**What to work on:** Show every line of the data below that contains the word "pixels", matching case exactly.

Source data
* Start *

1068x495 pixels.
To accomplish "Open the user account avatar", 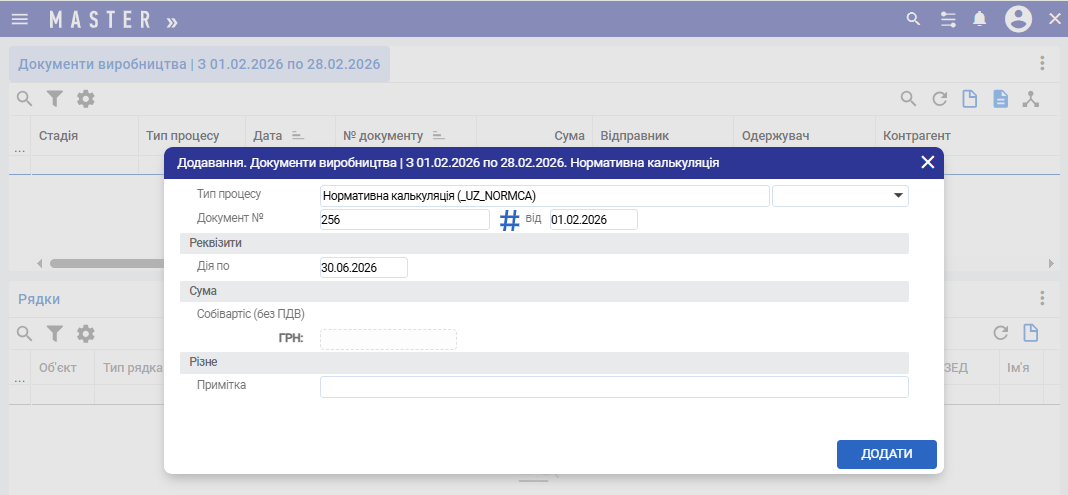I will click(1018, 19).
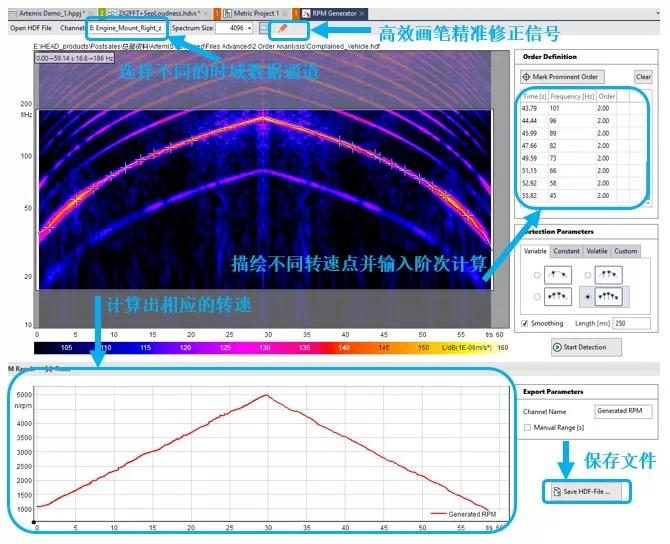Click the Mark Prominent Order crosshair icon

click(528, 77)
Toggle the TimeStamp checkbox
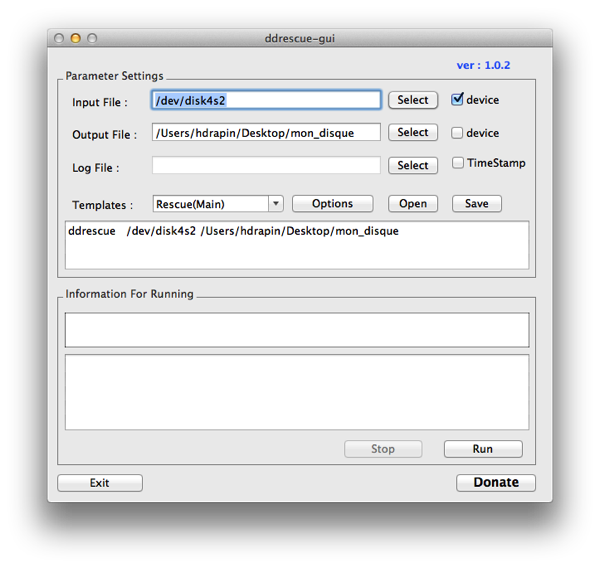 tap(458, 163)
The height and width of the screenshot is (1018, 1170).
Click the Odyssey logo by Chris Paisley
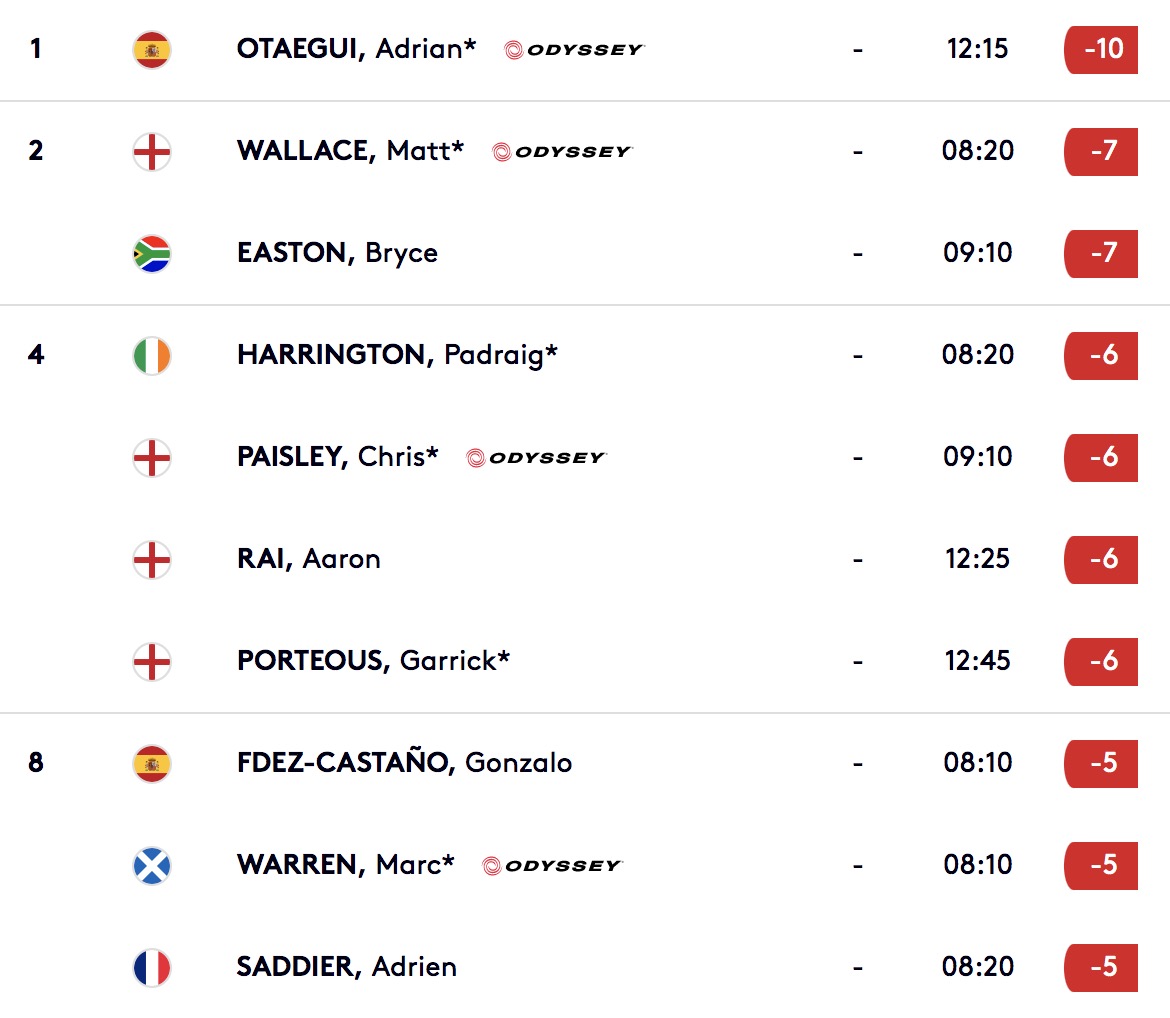pyautogui.click(x=536, y=458)
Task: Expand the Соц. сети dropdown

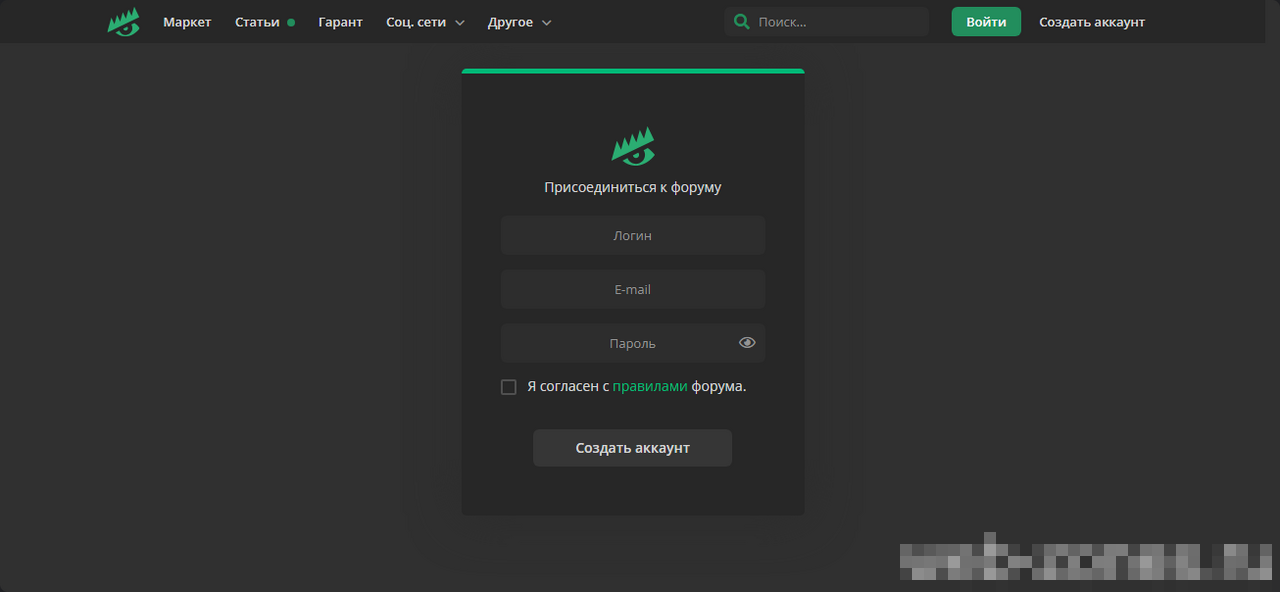Action: pyautogui.click(x=425, y=22)
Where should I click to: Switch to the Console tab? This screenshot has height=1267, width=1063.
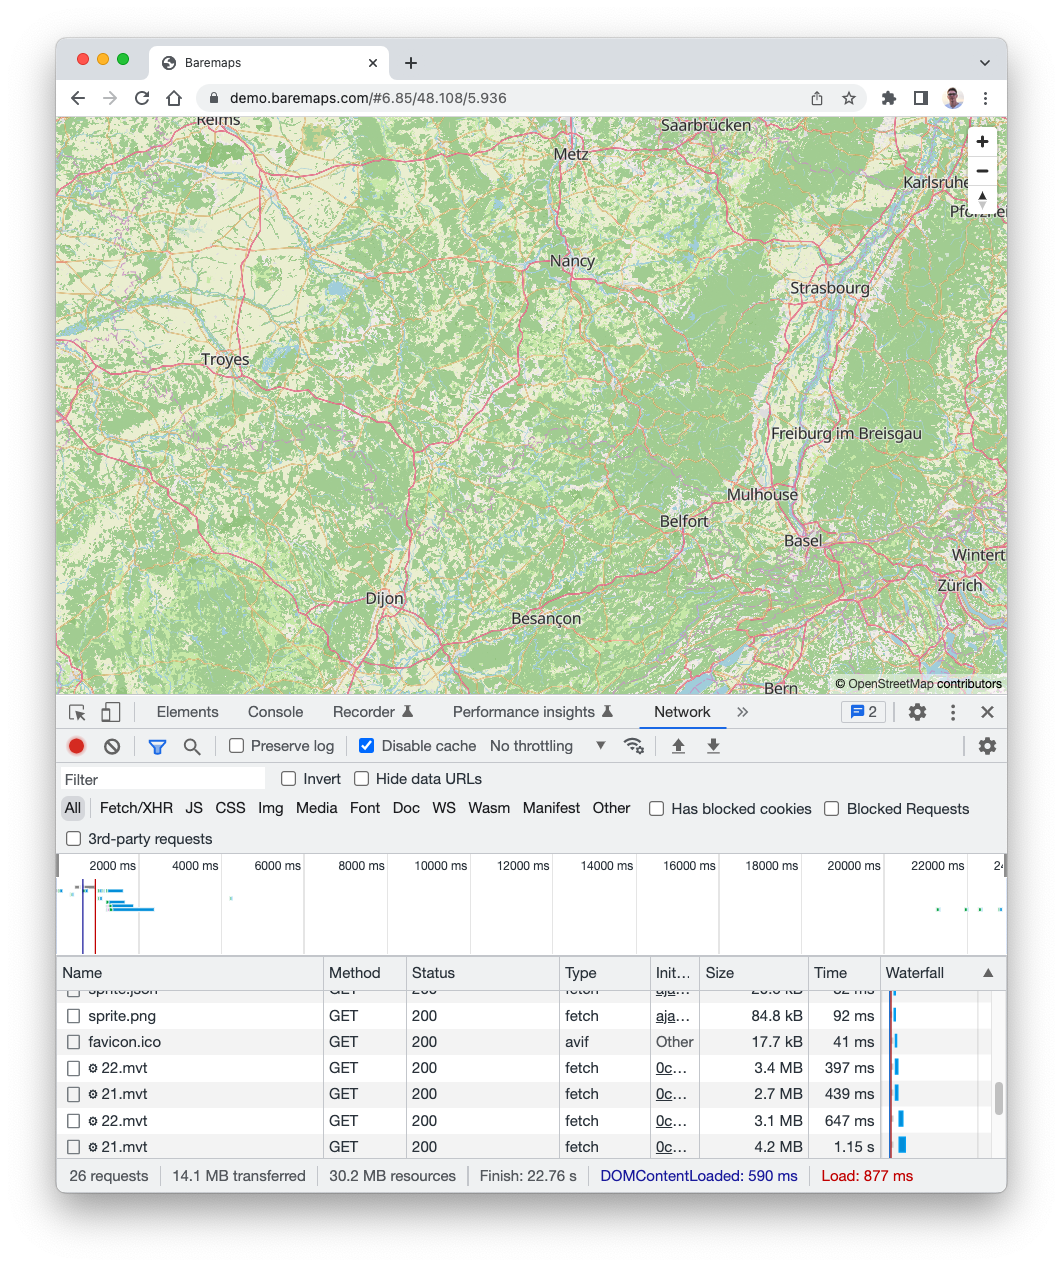[275, 711]
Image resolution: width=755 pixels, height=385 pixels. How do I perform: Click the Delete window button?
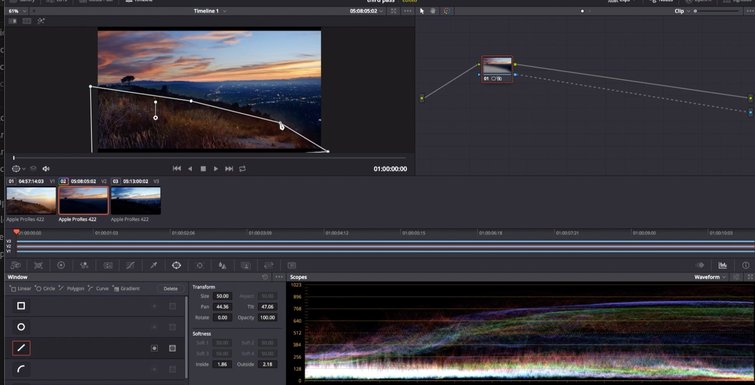click(x=170, y=289)
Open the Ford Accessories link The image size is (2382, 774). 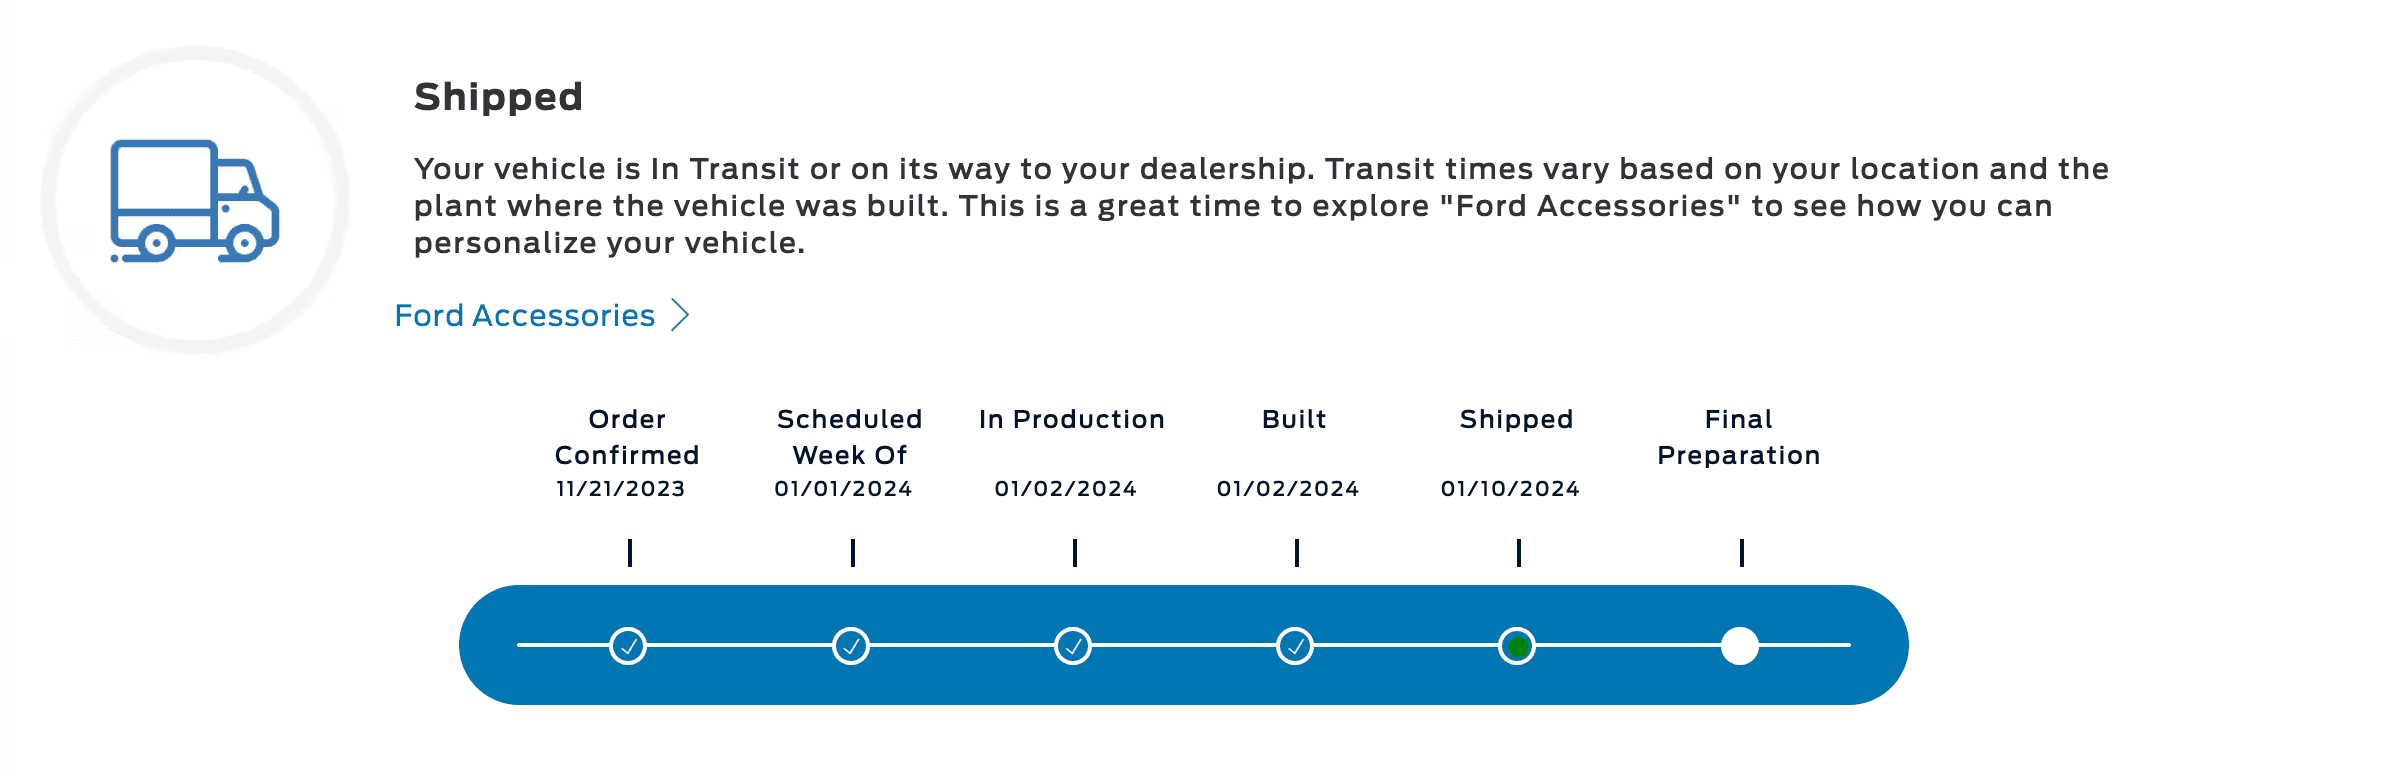525,315
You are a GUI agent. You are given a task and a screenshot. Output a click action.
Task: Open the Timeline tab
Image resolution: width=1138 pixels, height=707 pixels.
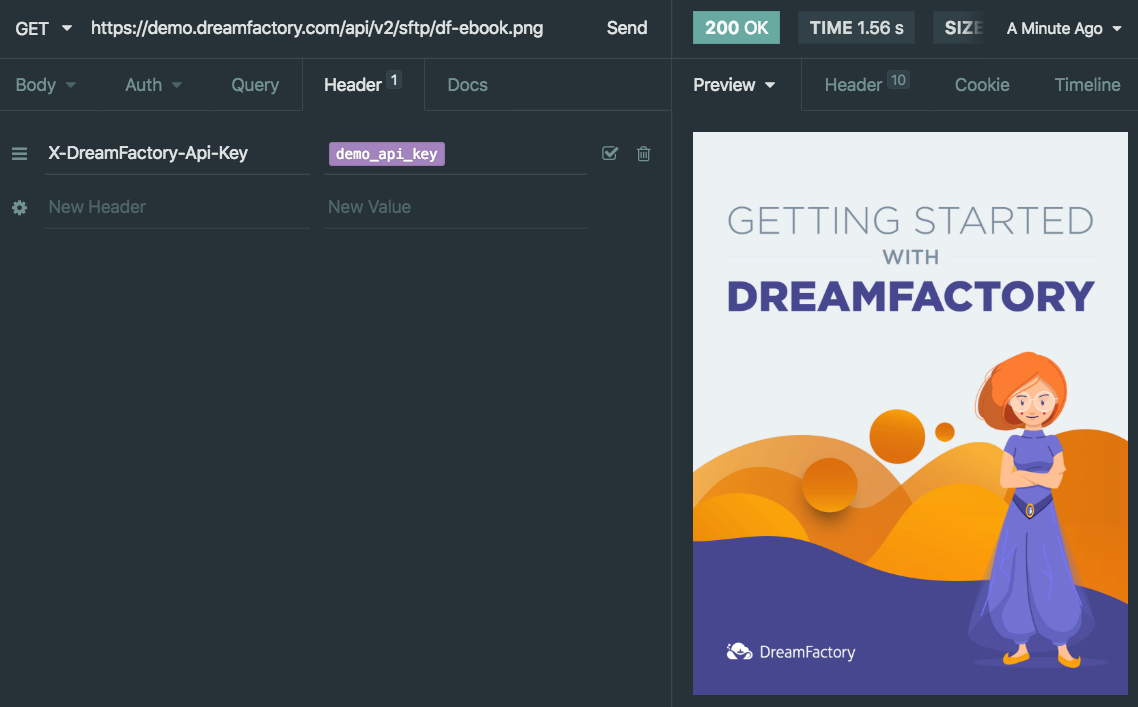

* End *

**Exercise result:**
1068x495 pixels.
Image resolution: width=755 pixels, height=385 pixels. How do I perform: Click the Delete window button?
Image resolution: width=1138 pixels, height=707 pixels.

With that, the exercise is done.